Pratamanews.com

Lampung Utara — Kebakaran lahan tebu kembali menjadi perhatian setelah terjadi pada Rabu, 19 Agustus 2026. Kejadian tersebut menambah sorotan terhadap kondisi perkebunan tebu, khususnya saat memasuki musim panen yang di sejumlah lokasi kerap diwarnai munculnya titik-titik kebakaran.

Untuk memperoleh informasi yang lebih jelas mengenai peristiwa tersebut, awak media mendatangi Kantor Rayon 2 wilayah Sidodadi pada Kamis, 20 Agustus 2026, sekitar pukul 10.27 WIB.

Kedatangan tersebut bertujuan meminta penjelasan dari pihak pengelola terkait kebakaran, termasuk kemungkinan penyebab serta langkah yang dilakukan setelah kejadian.

Namun, upaya konfirmasi tersebut belum membuahkan hasil. Di lokasi, awak media hanya bertemu dengan seorang karyawan bernama Didit.

Sementara itu, Kepala Rayon 2 bernama Hestu disebut telah tiba di sekitar kantor. Berdasarkan pantauan awak media, Hestu belum sempat turun dari kendaraan dan kemudian meninggalkan lokasi.

Kondisi tersebut membuat awak media belum dapat memperoleh keterangan langsung dari pihak yang berwenang memberikan penjelasan terkait kejadian kebakaran.

Saat ditanya mengenai keberadaan kepala rayon, Didit menyampaikan kemungkinan terdapat agenda rapat. Awak media sendiri datang bukan untuk menyimpulkan penyebab kebakaran, melainkan untuk mendapatkan penjelasan dan memastikan informasi dari pihak pengelola perkebunan.

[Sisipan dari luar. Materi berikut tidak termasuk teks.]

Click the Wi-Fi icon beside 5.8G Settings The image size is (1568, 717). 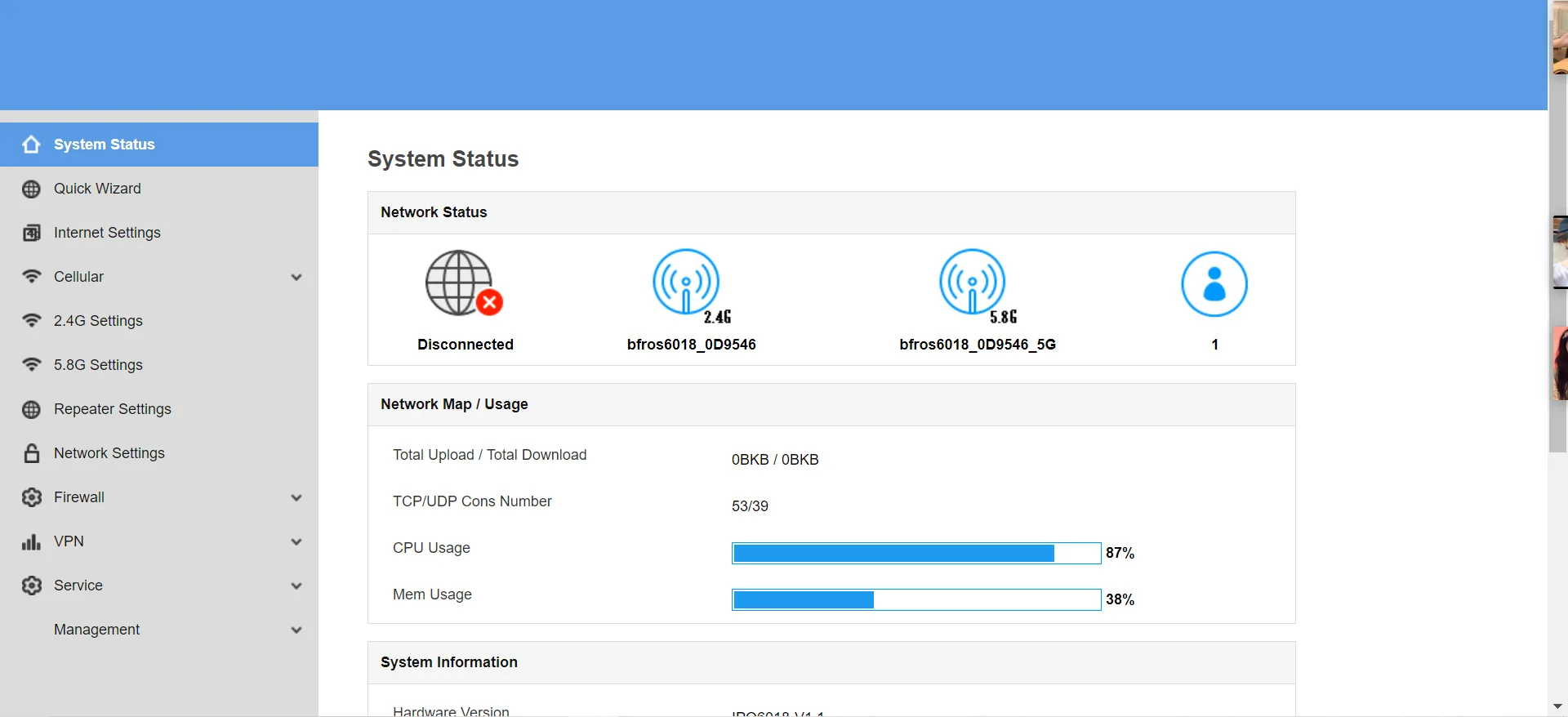pyautogui.click(x=31, y=365)
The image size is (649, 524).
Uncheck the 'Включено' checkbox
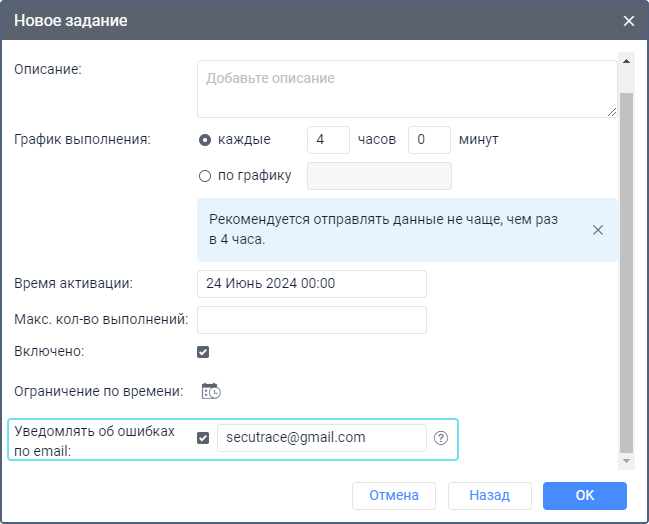click(203, 352)
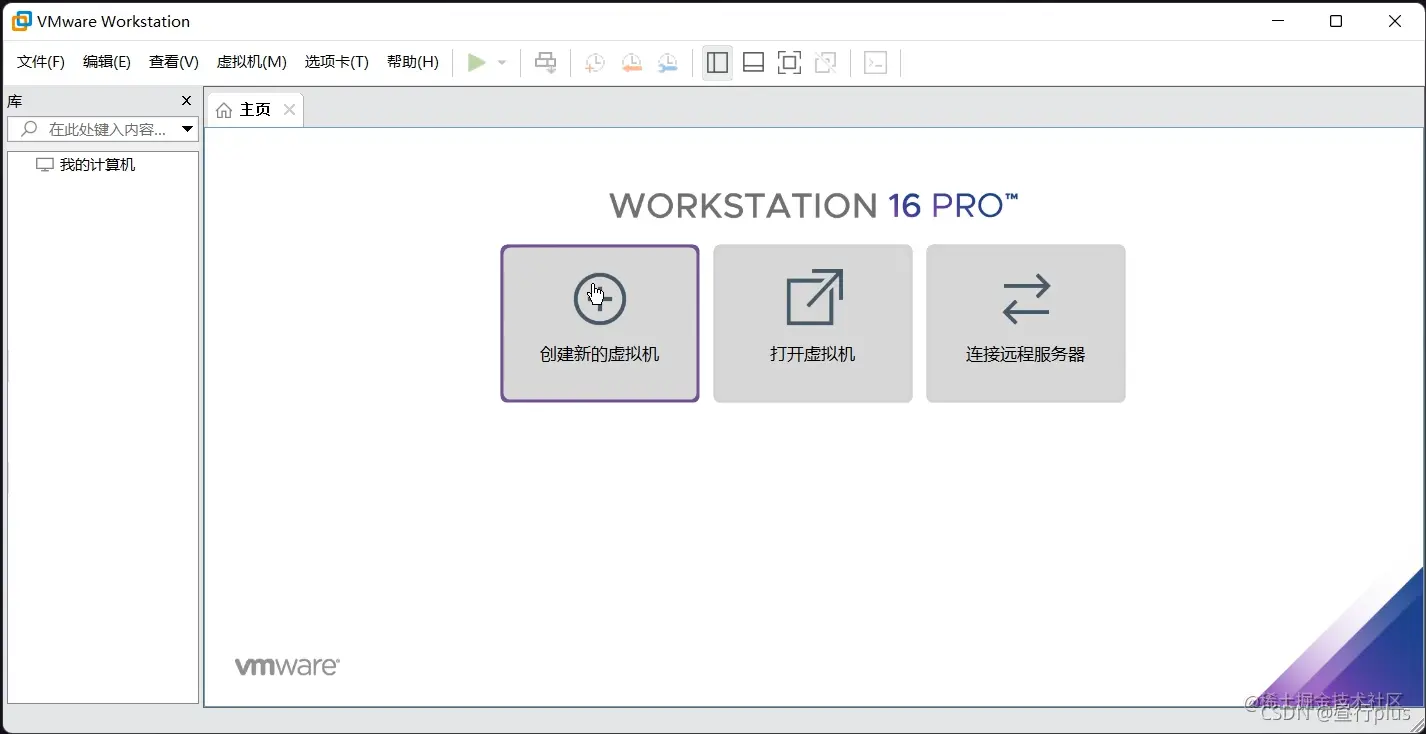Screen dimensions: 1426x734
Task: Enter full screen mode
Action: click(789, 61)
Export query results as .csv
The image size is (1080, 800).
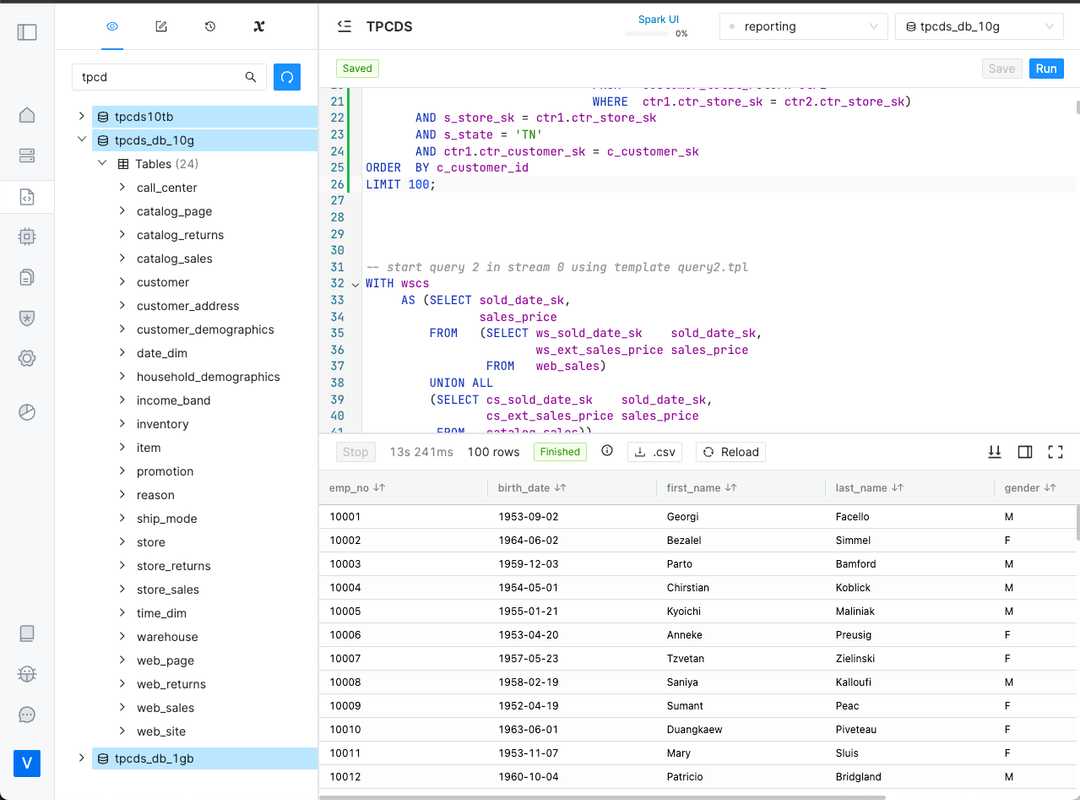click(654, 451)
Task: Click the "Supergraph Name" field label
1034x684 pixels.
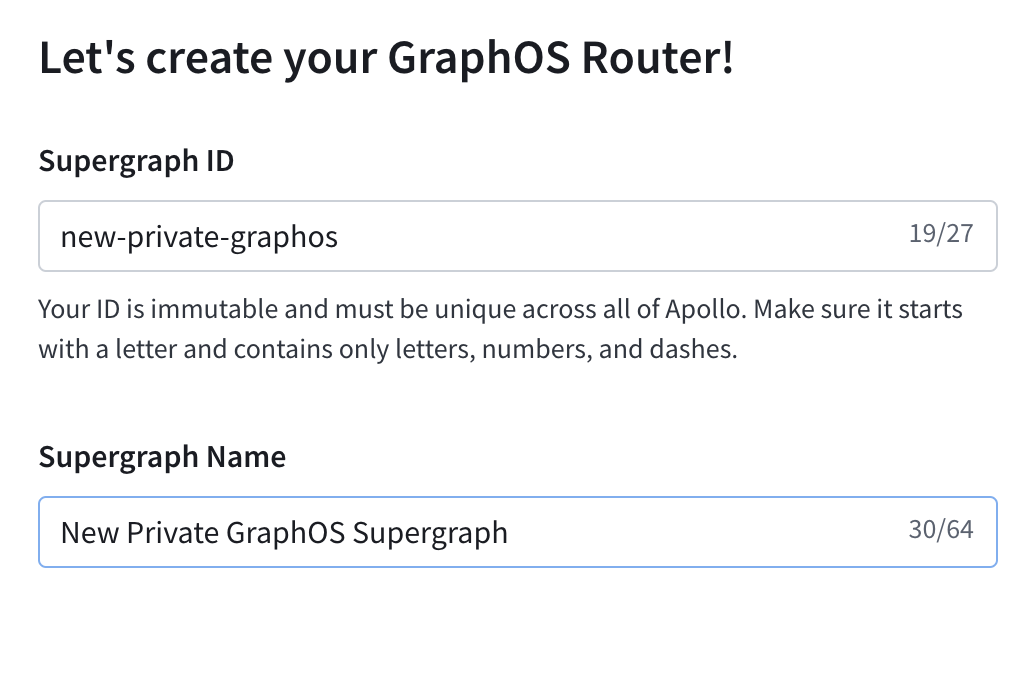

Sejumlah pertanyaan yang hendak dikonfirmasi di antaranya apakah kebakaran lahan tebu pada musim panen merupakan kejadian yang kerap terjadi, faktor apa yang biasanya menjadi penyebab, serta bagaimana prosedur penanganan apabila terjadi kebakaran di area perkebunan.

Selain itu, awak media juga ingin mengetahui langkah dan evaluasi yang dilakukan pihak PG Bungamayang menyikapi kejadian serupa, terlebih apabila kebakaran terjadi di lebih dari satu titik.

Persoalan ini patut mendapat perhatian karena kebakaran lahan tidak hanya berkaitan dengan aktivitas perkebunan. Asap yang ditimbulkan berpotensi mengganggu kualitas udara dan kenyamanan masyarakat yang berada di sekitar lokasi, terutama apabila kebakaran berlangsung cukup lama atau terjadi berulang.

Di sisi lain, penyebab kebakaran juga perlu dipastikan secara hati-hati. Tanpa adanya keterangan resmi maupun hasil pemeriksaan di lapangan, tidak tepat apabila suatu pihak langsung dituding sebagai penyebab.

Karena itu, informasi dari pengelola perkebunan dan pihak berwenang menjadi penting agar persoalan tersebut dapat diketahui secara terang dan tidak menimbulkan spekulasi.

Awak media akan tetap membuka ruang hak jawab dan klarifikasi bagi pihak Rayon 2 maupun manajemen PG Bungamayang untuk memberikan penjelasan mengenai peristiwa tersebut.

Setelah pemberitaan ini diterbitkan, awak media juga berencana melakukan penelusuran lanjutan untuk mendapatkan informasi yang lebih lengkap mengenai pola kejadian kebakaran lahan tebu, faktor penyebabnya, serta langkah pencegahan yang dilakukan agar kejadian serupa tidak terus berulang.

Sampai berita ini ditulis, belum diperoleh keterangan resmi dari Kepala Rayon 2 Sidodadi maupun manajemen PG Bungamayang terkait kebakaran lahan tebu pada 19 Agustus 2026. Setiap informasi tambahan dan klarifikasi resmi akan diberitakan secara berimbang.